**PROBLEM TO WORK ON**: Work through the lines below and count those holding "agent"; reply with the number only.

---- DATA PROVIDED

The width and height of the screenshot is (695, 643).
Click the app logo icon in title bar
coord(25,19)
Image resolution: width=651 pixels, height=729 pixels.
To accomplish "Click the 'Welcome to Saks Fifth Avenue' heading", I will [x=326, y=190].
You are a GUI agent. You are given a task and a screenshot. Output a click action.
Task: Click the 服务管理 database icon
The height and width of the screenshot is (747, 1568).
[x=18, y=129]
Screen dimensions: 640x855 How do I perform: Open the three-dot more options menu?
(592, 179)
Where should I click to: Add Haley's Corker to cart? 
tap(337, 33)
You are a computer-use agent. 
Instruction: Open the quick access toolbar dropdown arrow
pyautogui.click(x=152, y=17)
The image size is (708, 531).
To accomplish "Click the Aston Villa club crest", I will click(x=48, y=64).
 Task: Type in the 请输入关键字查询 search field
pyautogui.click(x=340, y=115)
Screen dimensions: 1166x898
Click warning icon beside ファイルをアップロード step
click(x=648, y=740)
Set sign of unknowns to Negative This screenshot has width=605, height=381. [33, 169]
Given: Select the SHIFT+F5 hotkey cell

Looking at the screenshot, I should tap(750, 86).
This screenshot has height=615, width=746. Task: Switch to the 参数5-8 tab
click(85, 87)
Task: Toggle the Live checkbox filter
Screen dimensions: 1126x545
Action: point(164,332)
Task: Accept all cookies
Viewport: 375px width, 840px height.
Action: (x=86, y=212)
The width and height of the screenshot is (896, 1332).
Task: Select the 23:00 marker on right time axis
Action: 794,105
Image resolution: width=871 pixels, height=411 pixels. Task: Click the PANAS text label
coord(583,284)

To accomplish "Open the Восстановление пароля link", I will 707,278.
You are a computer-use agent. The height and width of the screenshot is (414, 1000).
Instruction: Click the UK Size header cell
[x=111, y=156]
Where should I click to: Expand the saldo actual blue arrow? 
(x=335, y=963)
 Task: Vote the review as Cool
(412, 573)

--------

**TASK RESPONSE**: 3